We read with great interest the case recently reported by Kim et al. [1] on a rare malignant perivascular epitheliod cell neoplasm (PEComa) involving the right lung. As mentioned by Kim et al. [1] and as we reported in a previous article, PEComas are very rare, with approximately 50 reported cases in several anatomical sites, including the bladder, uterus, vulva, vagina, prostate, lung, liver, pancreas, and other tissues [2]. In this letter, we briefly describe our experience with a PEComa in an unusual anatomical site, the orbit.

The lesion involved a 46-year-old male patient who was referred to surgery for a painful round lesion of the internal aspect of the right orbit. The surgeons removed the lesion, which measured 1.5 cm in maximum diameter and presented a brownish color and a soft-elastic consistency. The lesion was well circumscribed and characterized by an expansive growth pattern. It predominantly comprised epithelioid cells with clear to lightly eosinophilic cytoplasm and occasionally showed granular cell changes. The epithelioid elements were organized in aggregates, trabeculas, and cordons, often surrounding vascular structures (Fig. 1). The nuclei presented a round-shaped, vesicular aspect with frequent nucleoli. The mitotic rate was 2 mitoses per 10 high power fields. No signs of necrosis or vascular invasion were evidenced, and the margins of resection were free of tumor. The immunohistochemical results were as follows: strong positivity for human melanoma black 45 (HMB-45) (Fig. 2) and cathepsin K, weak positivity for actin, and negativity for Melan-A, vimentin, S-100, and cytokeratins. Despite the benign aspect of the lesion and the low mitotic rate, a careful follow-up was suggested, because of the lack of prognostic data due to the small number of cases described in the literature. No recurrence of the disease was observed in the final clinical evaluation 50 months after surgery.

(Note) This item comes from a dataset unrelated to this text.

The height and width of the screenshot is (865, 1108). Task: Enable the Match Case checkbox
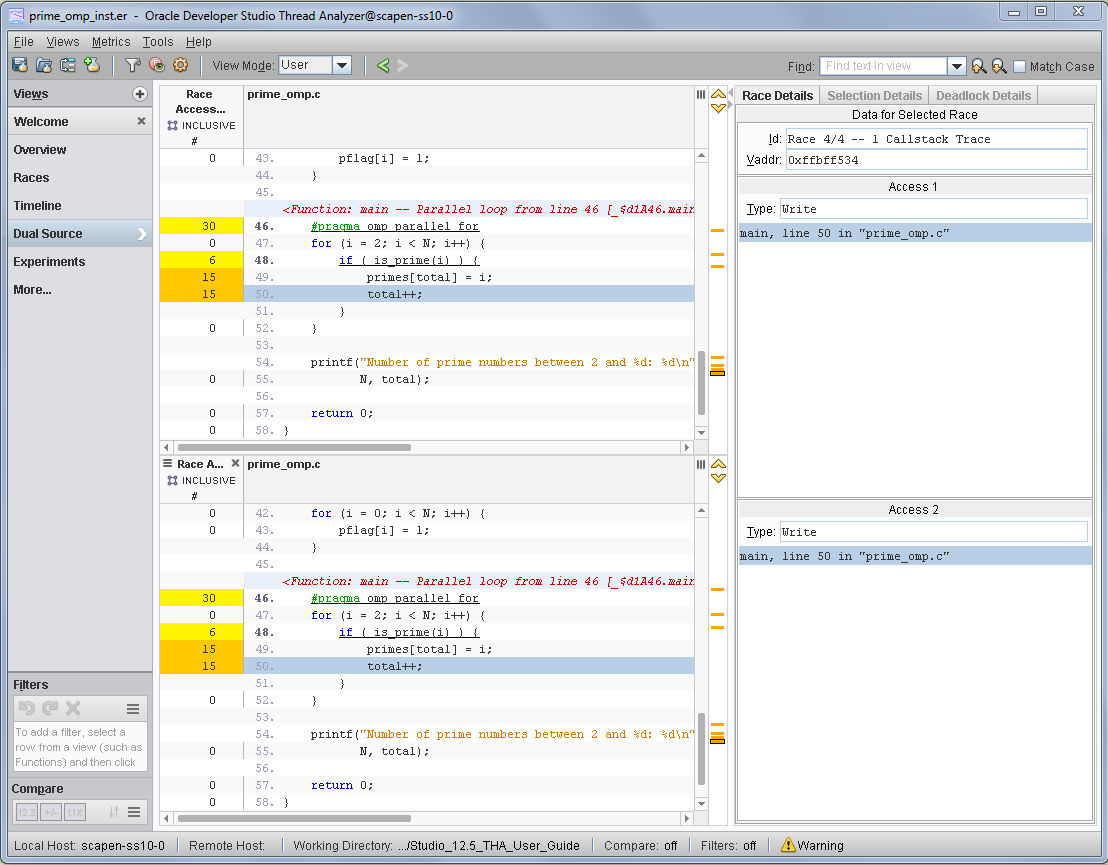coord(1019,66)
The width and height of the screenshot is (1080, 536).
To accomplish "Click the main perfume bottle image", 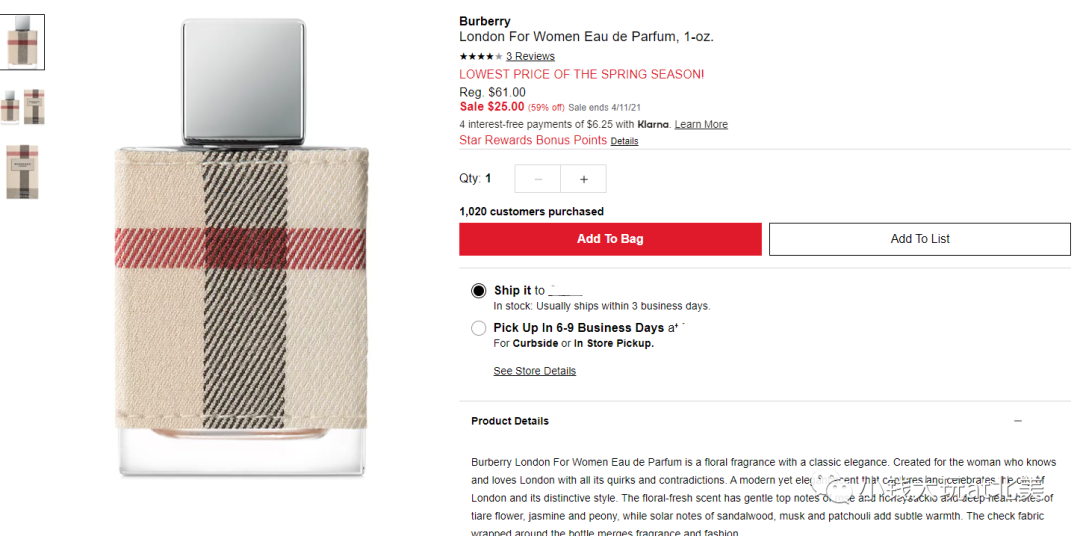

Orbital PEComas are very rare. According to Goto et al. [3], only four cases of PEComa with ocular involvement have been reported in the recent literature, and only two of them originated from the orbit. The first orbital case was described in 2005 by Iyengar et al. [4] in a 9-year-old female patient, and the authors demonstrated that characteristic histologic features and an immunohistochemical profile of negativity for epithelial markers and positivity for melanogenesis-related markers are useful to define such lesions. The second case was described in 2008 by Guthoff et al. [5] in a 54-year-old man. In that case, the lesion was surgically removed, and no recurrence has occurred after 17 months of follow-up. The tumor showed strong immunohistochemical positivity for both HMB-45 and Melan-A and a low proliferation index (Ki-67 <1%). Interestingly, in our case, Melan-A was negative, as opposed to the findings of Iyenqar et al. [4] and Guthoff et al. [5]. The low proliferative activity and low mitotic index found in our case suggest that orbital PEComas are generally benign, as those of other anatomical districts. Nevertheless, aggressive PEComas have been described, and this should be considered in cases of orbital PEComas, especially when features of aggressiveness (necrosis, high mitotic rate, great size, infiltrative growth pattern, hypercellularity) are present.